Darwin chose to ignore the seemingly regular ritual of teasing about kids. He poured three cups of acorn coffee and put them on the table.
“Where’s Teresa?” Mellisa asked.
“We both kinda slept in. I figured I’d run over while she was getting dressed to make sure this lug didn’t eat all the food.”
They laughed as Teresa walked in the back door, carrying the dirty pancake mix bowl and flipper. Carlos was right, though. They’d been treated like guests since they’d been here, rather than as members of the community. Teresa had already started showing up at the clinic and hospital every day . . . Chollas was still known as place of healers, and her contribution while she was there hadn’t gone unnoticed. She’d been asked to stay as a full-time healer, and they’d both spoken about it last night.

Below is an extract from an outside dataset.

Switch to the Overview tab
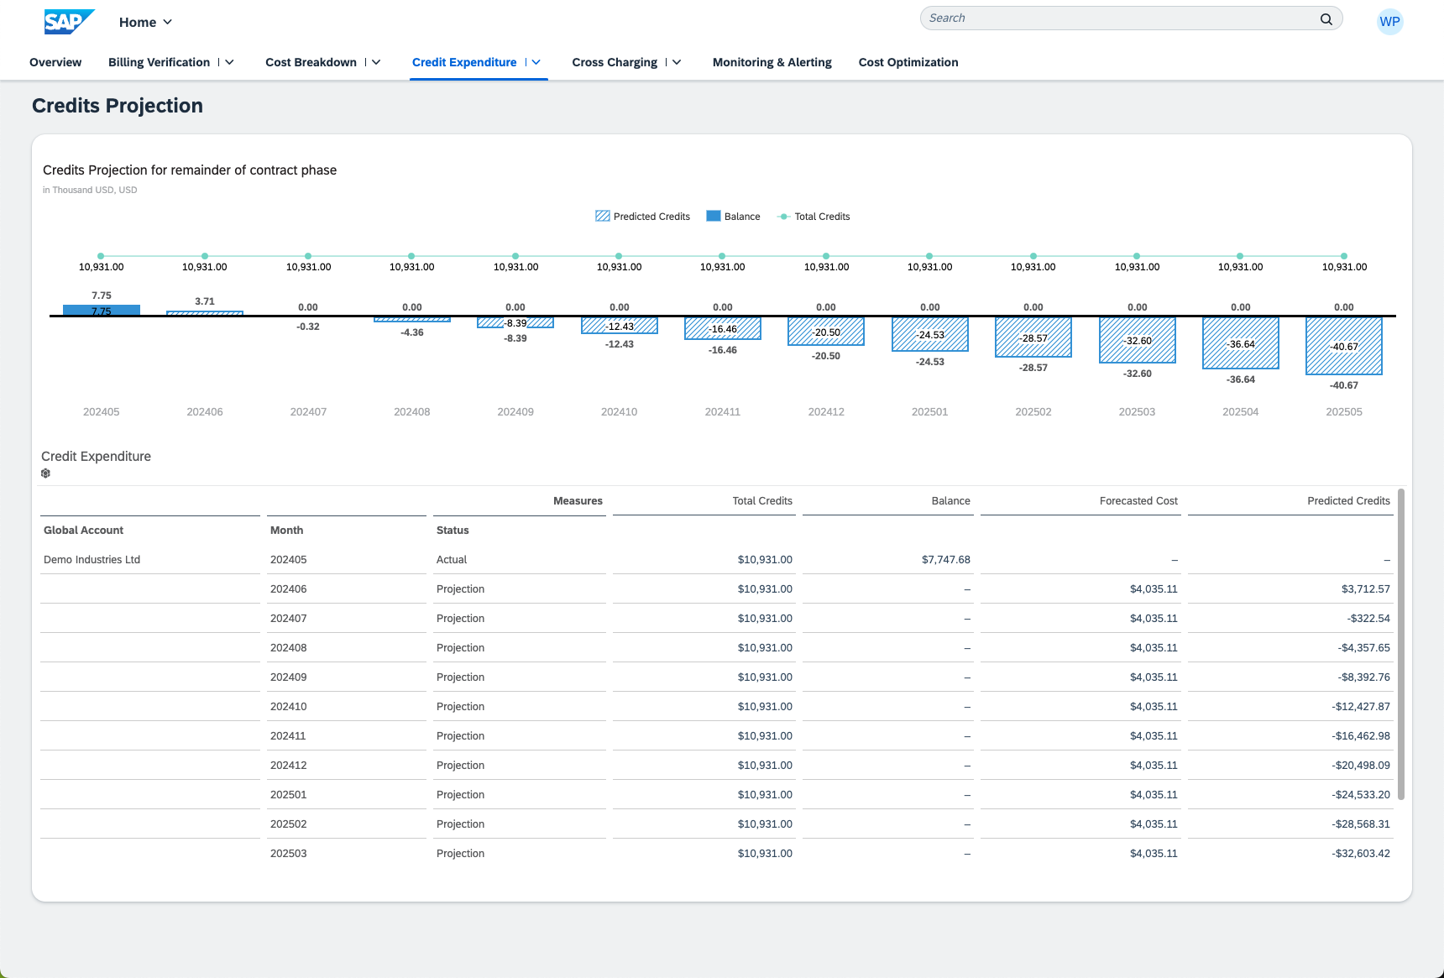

Darwin wasn’t sure what he would do here. He had no abilities with the Threads anymore. Talking with Carlos, he knew they needed another cook while they were at the dam, but that would mean being away from Teresa for four months out of the year. And for the time he was here, he had no idea what he would do. Despite that, they both agreed they’d traveled enough. Teresa hadn’t realized how much she’d missed working every day, and he hadn’t realized how much he had missed being with friends. Always being on the move didn’t give you time to build deep relationships. There were people they would never forget, that if they showed up on their doorstep, they would have a place to stay and a warm meal until they decided to move on again. But those friendships, although deep, weren’t the same as the ones you had with people you saw almost every day.
Teresa put the dishes in the sink and came back to the table.
“I think we’d like to take you up on that offer,” Darwin said. “If you still need a cook at the dam, I can do that as well. I’ll figure something out for the time I spend here. I’m not sure about a house by the playground, though.”
The grin that spread across Carlos’s face was echoed on Mellisa’s. She jumped up from her seat and gave Teresa a huge hug before moving on to Darwin. When she’d turned into a hugger, he didn’t know, but he was getting used to them. Carlos got right down to business.
“I’ll introduce you to Eric today. He’s our head chef, and you’ll be reporting to him. He’s the one to say yes or no to you’re coming on board as a cook, so try to be nice to him. He cooks up at the hospital when we’re not at the dam. I don’t know if he needs anyone up there, but if he does, do you think you can handle working so close to Teresa?”